Harmful religious practice and occult on the rise in SA
Vampirism, spiritual intimidation, voodoo and other harmful religious practices are on the rise in South Africa, including in our schools.
To try curb the incidents, which in some cases have resulted in death, government officials have urged parents and teachers to look out for children who wear black clothes or black make-up, who are quiet or secretive and who lose concentration.
Because of the “significant increase” in harmful religious and occult-related practices, the Justice and Correctional Services Department hosted an awareness campaign in Johannesburg on Friday.
The event drew together a number of concerned government officials, including from the South African Police Service, the National Prosecuting Authority, the departments of basic education, social development and health, as well as teachers, pupils and faith-based speakers.
It was hosted in Soweto, in the same community where two schoolgirls were found murdered in February in what is believed to be an occult-related crime
The bodies of George Khosa Secondary School pupils Thandeka Moganetsi, 15, and Chwayita Ratazayo, 16, were found in an open field, together with burnt black candles and razor blades. Two 16-year-old boys have been arrested in connection with the murder.
Speaking at the event on Friday, Pastor Faith Stevens, who was called in to assist the school after the girls’ deaths, said some children were at a higher risk of becoming involved in harmful practices. These included children from dysfunctional families, those with absent fathers, orphans and those living in poverty, she said.
Stevens, who calls herself a prophet, described the George Khosa school as a “hub for harmful religious practices”. Stevens said altars where initiation ceremonies were believed to be taking place were found on the school’s premises, with the female cloak rooms being a common spot.
It was here that girls reported performing abortions and drinking blood, as well as making sacrifices “for strengthening”.

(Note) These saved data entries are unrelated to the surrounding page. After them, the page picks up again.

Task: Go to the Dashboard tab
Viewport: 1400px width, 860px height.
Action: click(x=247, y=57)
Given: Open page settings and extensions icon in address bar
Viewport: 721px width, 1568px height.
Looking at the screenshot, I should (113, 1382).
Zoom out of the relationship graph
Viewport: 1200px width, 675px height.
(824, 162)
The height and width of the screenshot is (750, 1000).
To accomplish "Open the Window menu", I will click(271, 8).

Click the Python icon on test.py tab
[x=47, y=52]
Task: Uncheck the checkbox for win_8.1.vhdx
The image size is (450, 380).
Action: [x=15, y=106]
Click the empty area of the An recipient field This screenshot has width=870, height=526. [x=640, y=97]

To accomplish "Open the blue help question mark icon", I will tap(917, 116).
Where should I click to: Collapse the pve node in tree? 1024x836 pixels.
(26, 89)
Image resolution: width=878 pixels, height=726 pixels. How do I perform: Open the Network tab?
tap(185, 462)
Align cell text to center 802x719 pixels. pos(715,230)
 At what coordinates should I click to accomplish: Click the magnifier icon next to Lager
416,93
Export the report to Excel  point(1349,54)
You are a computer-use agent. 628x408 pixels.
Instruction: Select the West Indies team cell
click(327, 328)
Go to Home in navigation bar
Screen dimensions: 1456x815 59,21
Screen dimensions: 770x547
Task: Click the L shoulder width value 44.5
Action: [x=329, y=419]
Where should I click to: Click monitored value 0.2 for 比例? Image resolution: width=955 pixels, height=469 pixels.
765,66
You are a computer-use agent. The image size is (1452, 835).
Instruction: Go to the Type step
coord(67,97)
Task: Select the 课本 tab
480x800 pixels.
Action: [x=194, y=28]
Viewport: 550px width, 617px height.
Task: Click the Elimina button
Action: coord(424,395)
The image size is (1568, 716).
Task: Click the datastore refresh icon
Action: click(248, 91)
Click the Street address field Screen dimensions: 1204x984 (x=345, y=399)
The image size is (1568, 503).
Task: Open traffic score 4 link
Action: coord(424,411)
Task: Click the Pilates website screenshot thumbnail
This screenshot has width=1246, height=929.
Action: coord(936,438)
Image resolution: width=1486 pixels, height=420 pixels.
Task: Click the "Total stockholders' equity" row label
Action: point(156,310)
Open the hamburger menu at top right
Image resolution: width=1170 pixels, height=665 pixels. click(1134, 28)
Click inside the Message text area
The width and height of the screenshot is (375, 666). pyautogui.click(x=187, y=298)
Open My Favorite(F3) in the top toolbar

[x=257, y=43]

Stevens believed said that Moganetsi and Ratazayo were “sacrifices” because they did not want to take part in harmful religious practices like some other children.
Chief director for the promotion of the rights of vulnerable groups at the Justice and Correctional Services Department, Advocate Praise Kambula said the campaign would be rolled out in other provinces.
“This was a meeting to open their eyes to realities,” Kambula said.